Baransi believes that the attack was an act of terrorism because he is Israeli and added that there were a number of other restaurants in the strip mall that Barry could have chosen to attack. However, an FBI official stated that the investigation was still in its early stages and that it was too soon to jump to conclusions.

==Aftermath==
Columbus area musicians organized a benefit concert to raise funds for the victims.

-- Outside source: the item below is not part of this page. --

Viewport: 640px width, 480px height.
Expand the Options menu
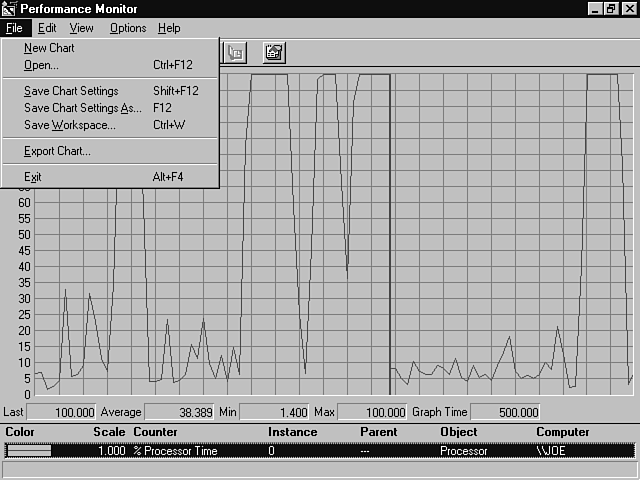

The restaurant was closed down in the immediate wake of the attack, with a partial reopening four days after the attack. Baransi expected the restaurant to be fully back to normal operation by February 19. The restaurant fully reopened at 11:00 a.m. on that day, but it was abruptly closed down again hours later, with a post on social media clarifying that the staff needed more time to recuperate.

In the days immediately after the attack, Baransi announced his belief that his employees were in danger because of his Israeli background and the hatred he and his staff were subsequently subjected to. He also added that he loved the U.S., but felt it was no longer safe; that local and national officials had not offered support to him, the victims, and his employees and customers; and that he was disappointed the attack was not being recognized as an act of terrorism. He then announced his plans to leave the U.S. and close his restaurant permanently. His wife stated that she is trying to persuade him to change his mind. Columbus Mayor Andrew Ginther told reporters that he hopes to persuade Baransi to stay in Columbus.

The restaurant stayed open, although Baransi continued to assert that authorities in Columbus and the United States in general do not take the threat of terrorist sufficiently seriously.

In November 2016, following a car-ramming and stabbing attack at Ohio State University, Columbus Police Deputy Chief Michael Woods compared it to the restaurant attack committed by Barry as also a potential act of terrorism.

In February 2017, the White House listed the machete attack as a terrorist attack.

Hany Baransi, owner of the Nazareth Deli, who had expressed frustration that federal authorities declined to call the attack terrorism and offered little or no support to him, said he felt relieved that the White House has designated the machete attack on his store as an act of terrorism.